[E2E ASR] Improved RNN-T Beam search decoding (Facebook)

2020. 6. 13. 18:22

앞서 메모한 #RNN-T Beam search [1] 글에 이어, 최근 facebook AI 팀에서 ICASSP 2020에 제출한 것처럼 보이는 아카이브에 올린 [2] 논문에 대해서 메모하고자 한다. [2]에서는 Latency Controlled RNN과 improved RNNT Beam Search를 제안했지만, 이 글은 후자인 RNNT improved Beam Search 부분만을 위한 글이다.
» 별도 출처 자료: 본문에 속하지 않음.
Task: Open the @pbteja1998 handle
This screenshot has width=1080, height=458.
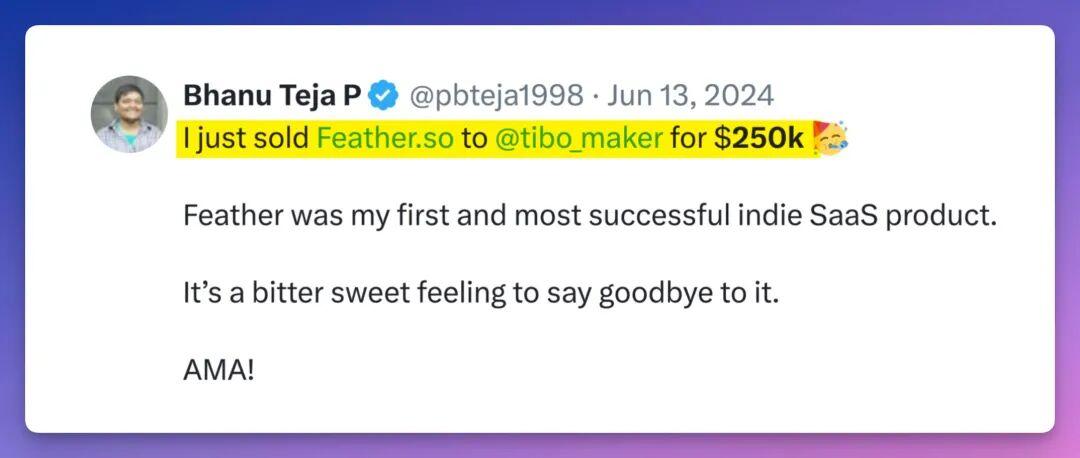Action: point(494,96)
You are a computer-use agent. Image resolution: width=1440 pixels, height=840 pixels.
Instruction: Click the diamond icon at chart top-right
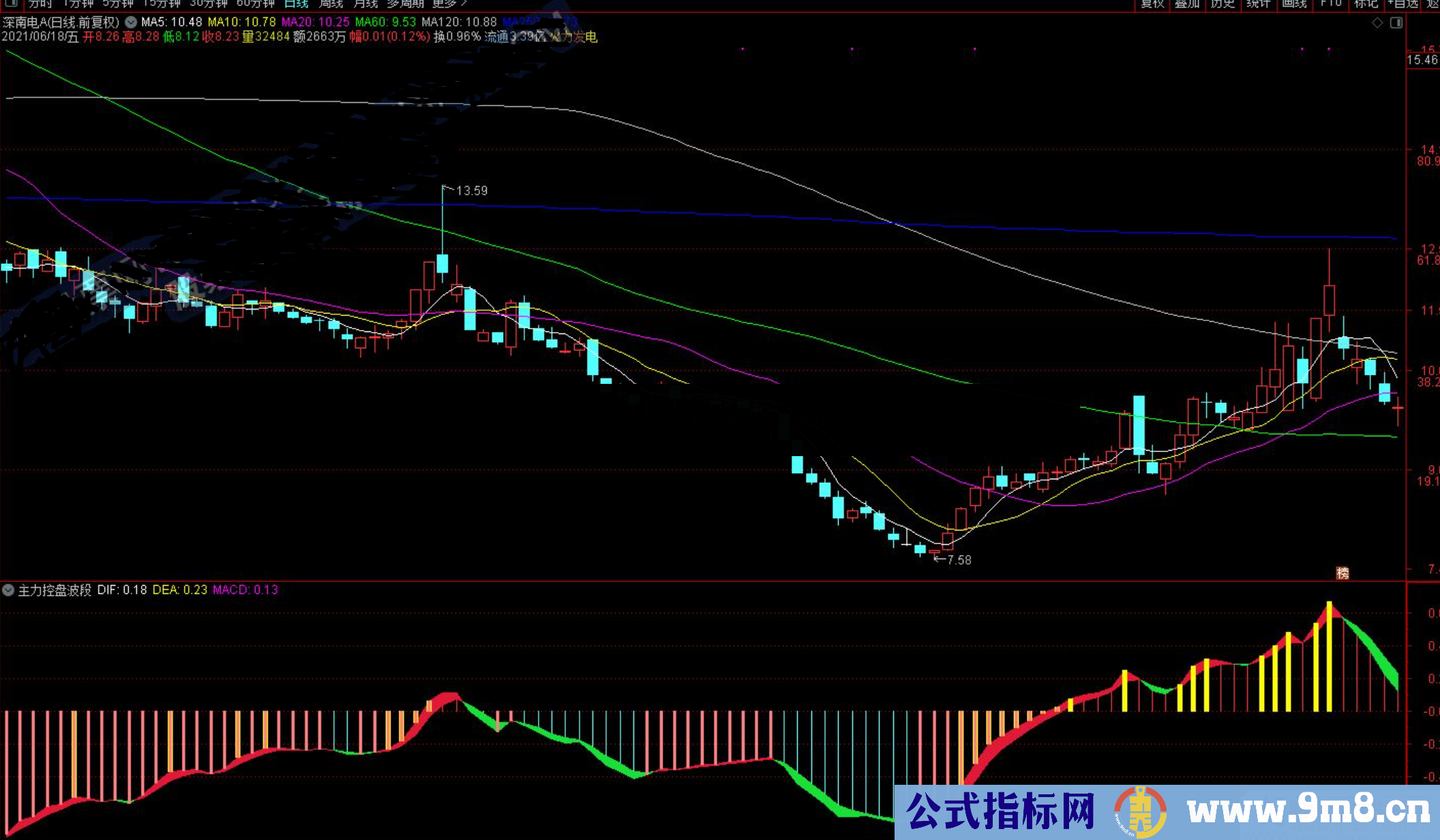1377,23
먼저 간단하게 기본 beam search for RNNT를 리마인드 해보면 이렇다. RNN-T에서는 다음 joiner call을 할 때, 다음 time frame t+1로 넘어갈 것인지, 같은 time frame t에서의 output units을 더 emit할 것인지 결정하기 위해서, output units은 특별한 symbol인 blank symbol을 포함한다. 매번 joiner call 마다, 1) 우리는 time axis (t) 에서 다음 audio frame t+1로 넘어가거나, 2) hypothesis를 업데이트하고 같은 time frame t 에서 계속해서 symbols를 emit 할 수 있다. 전자는 Joiner가 blank symbol을 가장 큰 확률로 emit할 때이고, 후자는 blank가 아닌 chracter들 중 하나를 가장 큰 확률로 outputting 할 때이다. 기존 RNNT Beam Search는 다음과 같다.

사진 삭제

RNN-T Beam Search [3]

일반적으로 beam search를 computationally efficient하게 개선하기 위해 hypothesis pruning을 많이 시도한다. 이 논문의 beam search의 목표도 그러하다. RNNT beam search에서 hypothesis set A의 hypothesis들의 확장을 제한한다는 것이 이 논문 beam search 알고리즘의 핵심이다. pesudo code는 다음과 같다.

대표사진 삭제

Improved RNN-T Beam Search [2]

간단하다. 두 가지만 확인하면 된다.

1) state_beam을 도입했다. log space에서 hypothesis setB의 best hypothesis보다 (state_beam + hypothesis setA의 best hypothesis)이 더 확률이 낮은 경우, "hypothesis set B의 이미 존재하는 hypos"들이, "hypothesis setA 로부터 확장될 hypothesises들"보다 이미 더욱 좋은 hypothesises이라고 가정해서 while loop 를 끝내 버려서 그 때까지의 hypothesis로 결과를 낸다.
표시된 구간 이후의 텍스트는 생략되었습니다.